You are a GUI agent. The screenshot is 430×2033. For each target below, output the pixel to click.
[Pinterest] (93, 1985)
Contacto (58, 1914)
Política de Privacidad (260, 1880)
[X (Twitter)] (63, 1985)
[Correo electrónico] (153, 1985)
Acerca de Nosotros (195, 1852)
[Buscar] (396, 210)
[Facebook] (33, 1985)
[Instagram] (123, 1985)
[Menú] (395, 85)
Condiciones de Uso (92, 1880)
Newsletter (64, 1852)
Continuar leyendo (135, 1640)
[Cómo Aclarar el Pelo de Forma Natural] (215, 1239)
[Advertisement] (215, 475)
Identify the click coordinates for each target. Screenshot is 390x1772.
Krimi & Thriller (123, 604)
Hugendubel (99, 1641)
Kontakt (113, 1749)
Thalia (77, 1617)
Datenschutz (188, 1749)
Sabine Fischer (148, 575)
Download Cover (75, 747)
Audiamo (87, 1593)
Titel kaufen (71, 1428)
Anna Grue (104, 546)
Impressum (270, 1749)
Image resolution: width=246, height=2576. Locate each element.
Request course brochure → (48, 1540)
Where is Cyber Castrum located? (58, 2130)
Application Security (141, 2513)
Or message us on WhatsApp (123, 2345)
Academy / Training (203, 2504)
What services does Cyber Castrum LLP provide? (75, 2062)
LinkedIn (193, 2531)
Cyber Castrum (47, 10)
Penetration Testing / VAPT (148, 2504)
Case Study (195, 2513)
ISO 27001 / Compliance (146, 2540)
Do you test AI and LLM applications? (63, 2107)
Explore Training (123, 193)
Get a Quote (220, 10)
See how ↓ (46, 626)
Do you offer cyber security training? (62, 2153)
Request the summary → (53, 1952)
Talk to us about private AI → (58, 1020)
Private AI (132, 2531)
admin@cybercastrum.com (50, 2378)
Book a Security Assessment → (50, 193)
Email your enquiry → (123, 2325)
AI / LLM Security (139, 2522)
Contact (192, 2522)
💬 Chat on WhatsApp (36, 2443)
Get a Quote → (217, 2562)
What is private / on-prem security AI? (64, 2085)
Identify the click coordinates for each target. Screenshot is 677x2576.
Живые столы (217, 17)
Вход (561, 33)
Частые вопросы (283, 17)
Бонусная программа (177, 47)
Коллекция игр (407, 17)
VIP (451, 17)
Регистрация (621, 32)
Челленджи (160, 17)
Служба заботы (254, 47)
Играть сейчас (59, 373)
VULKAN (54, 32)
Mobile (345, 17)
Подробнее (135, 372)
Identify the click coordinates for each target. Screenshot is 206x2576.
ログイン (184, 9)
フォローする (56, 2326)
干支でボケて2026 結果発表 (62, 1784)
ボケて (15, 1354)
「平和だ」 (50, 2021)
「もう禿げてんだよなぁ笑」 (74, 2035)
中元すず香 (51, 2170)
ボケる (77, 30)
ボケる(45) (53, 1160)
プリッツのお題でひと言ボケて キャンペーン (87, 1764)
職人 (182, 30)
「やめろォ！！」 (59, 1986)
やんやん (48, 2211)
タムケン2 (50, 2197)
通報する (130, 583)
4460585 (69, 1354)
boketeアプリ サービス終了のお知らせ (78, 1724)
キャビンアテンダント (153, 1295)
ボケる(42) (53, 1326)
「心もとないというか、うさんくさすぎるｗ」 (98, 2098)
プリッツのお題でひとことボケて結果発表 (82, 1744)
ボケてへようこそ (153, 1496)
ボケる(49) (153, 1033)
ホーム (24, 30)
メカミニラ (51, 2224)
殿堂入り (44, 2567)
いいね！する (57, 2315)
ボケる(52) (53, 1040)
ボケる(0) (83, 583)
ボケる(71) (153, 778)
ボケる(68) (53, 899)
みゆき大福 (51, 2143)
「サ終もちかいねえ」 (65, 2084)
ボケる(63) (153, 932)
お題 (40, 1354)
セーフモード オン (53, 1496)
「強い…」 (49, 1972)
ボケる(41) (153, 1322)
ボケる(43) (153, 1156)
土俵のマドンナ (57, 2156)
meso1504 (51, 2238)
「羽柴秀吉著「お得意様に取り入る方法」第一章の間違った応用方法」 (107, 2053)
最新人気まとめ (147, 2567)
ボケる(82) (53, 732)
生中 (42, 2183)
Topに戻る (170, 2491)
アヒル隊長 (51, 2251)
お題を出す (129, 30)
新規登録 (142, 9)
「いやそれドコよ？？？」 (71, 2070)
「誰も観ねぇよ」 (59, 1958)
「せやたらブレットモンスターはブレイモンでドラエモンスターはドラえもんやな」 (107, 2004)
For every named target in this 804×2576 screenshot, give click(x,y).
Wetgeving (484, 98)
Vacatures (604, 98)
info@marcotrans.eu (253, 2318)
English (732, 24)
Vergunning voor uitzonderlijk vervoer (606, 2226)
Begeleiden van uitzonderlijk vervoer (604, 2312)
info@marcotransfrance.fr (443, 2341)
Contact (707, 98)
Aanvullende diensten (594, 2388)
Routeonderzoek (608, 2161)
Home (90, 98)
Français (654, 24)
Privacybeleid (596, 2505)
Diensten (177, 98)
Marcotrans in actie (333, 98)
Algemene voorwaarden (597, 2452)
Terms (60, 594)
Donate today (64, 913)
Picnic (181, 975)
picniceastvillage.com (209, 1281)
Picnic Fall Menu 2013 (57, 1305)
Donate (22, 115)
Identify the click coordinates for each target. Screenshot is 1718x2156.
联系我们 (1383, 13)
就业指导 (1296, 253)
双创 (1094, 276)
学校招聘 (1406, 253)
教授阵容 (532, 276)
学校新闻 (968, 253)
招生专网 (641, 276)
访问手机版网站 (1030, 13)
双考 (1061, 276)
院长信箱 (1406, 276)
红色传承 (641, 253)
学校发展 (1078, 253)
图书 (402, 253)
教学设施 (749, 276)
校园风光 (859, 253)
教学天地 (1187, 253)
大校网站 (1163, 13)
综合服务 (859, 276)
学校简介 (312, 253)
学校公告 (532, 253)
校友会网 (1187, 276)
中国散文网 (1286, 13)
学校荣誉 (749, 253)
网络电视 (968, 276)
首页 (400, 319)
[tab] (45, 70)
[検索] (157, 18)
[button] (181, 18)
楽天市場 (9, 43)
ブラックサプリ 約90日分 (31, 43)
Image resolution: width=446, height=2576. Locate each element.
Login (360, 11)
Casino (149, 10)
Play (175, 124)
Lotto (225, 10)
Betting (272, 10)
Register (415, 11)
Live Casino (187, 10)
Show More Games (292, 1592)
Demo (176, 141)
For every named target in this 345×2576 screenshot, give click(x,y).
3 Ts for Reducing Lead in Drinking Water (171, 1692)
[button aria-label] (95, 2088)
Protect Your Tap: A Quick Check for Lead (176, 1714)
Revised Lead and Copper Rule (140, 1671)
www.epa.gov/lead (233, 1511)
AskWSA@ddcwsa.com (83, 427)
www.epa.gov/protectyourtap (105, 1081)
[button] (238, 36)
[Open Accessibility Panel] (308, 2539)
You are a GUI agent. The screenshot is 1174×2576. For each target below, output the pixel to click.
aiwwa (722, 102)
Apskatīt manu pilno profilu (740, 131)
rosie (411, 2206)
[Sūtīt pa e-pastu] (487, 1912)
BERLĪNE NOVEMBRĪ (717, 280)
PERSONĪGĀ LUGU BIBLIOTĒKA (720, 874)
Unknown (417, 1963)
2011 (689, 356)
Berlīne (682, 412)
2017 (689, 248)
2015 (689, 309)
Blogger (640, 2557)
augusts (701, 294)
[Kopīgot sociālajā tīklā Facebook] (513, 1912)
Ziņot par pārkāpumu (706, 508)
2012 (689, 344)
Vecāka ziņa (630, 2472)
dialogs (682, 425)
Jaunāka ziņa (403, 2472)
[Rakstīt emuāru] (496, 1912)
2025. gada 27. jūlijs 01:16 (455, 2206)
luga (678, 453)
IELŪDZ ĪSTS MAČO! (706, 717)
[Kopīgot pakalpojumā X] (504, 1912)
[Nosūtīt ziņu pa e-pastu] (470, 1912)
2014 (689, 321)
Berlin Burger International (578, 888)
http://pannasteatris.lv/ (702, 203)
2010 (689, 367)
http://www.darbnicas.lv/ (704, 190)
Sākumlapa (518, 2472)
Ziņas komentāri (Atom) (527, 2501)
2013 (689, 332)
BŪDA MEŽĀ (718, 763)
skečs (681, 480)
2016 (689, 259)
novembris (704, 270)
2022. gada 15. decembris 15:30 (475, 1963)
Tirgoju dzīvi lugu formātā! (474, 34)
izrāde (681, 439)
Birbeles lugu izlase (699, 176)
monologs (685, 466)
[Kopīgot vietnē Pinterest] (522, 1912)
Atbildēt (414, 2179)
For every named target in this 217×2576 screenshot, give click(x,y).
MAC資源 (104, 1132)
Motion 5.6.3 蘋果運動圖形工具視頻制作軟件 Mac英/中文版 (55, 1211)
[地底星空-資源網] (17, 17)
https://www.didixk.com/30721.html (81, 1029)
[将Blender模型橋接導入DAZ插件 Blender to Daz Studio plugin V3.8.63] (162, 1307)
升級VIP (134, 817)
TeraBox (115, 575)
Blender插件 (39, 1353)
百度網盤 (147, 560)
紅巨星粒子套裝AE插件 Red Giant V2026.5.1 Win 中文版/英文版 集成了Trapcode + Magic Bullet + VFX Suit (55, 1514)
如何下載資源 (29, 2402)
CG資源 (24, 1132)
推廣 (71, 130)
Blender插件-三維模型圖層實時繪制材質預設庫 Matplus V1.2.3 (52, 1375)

■ ■ ■ ■ ■

◆ **WHAT YOU WILL DO**
Repeat, exactly as they stand above, the lines from the line with "校园风光 (859, 253)" to the line with "aiwwa (722, 102)", both lines included.

◆ **RESULT**
校园风光 (859, 253)
教学天地 (1187, 253)
大校网站 (1163, 13)
综合服务 (859, 276)
学校简介 (312, 253)
学校公告 (532, 253)
校友会网 (1187, 276)
中国散文网 (1286, 13)
学校荣誉 (749, 253)
网络电视 (968, 276)
首页 (400, 319)
[tab] (45, 70)
[検索] (157, 18)
[button] (181, 18)
楽天市場 (9, 43)
ブラックサプリ 約90日分 (31, 43)
Image resolution: width=446, height=2576. Locate each element.
Login (360, 11)
Casino (149, 10)
Play (175, 124)
Lotto (225, 10)
Betting (272, 10)
Register (415, 11)
Live Casino (187, 10)
Show More Games (292, 1592)
Demo (176, 141)
For every named target in this 345×2576 screenshot, give click(x,y).
3 Ts for Reducing Lead in Drinking Water (171, 1692)
[button aria-label] (95, 2088)
Protect Your Tap: A Quick Check for Lead (176, 1714)
Revised Lead and Copper Rule (140, 1671)
www.epa.gov/lead (233, 1511)
AskWSA@ddcwsa.com (83, 427)
www.epa.gov/protectyourtap (105, 1081)
[button] (238, 36)
[Open Accessibility Panel] (308, 2539)
You are a GUI agent. The screenshot is 1174×2576. For each target below, output the pixel to click.
aiwwa (722, 102)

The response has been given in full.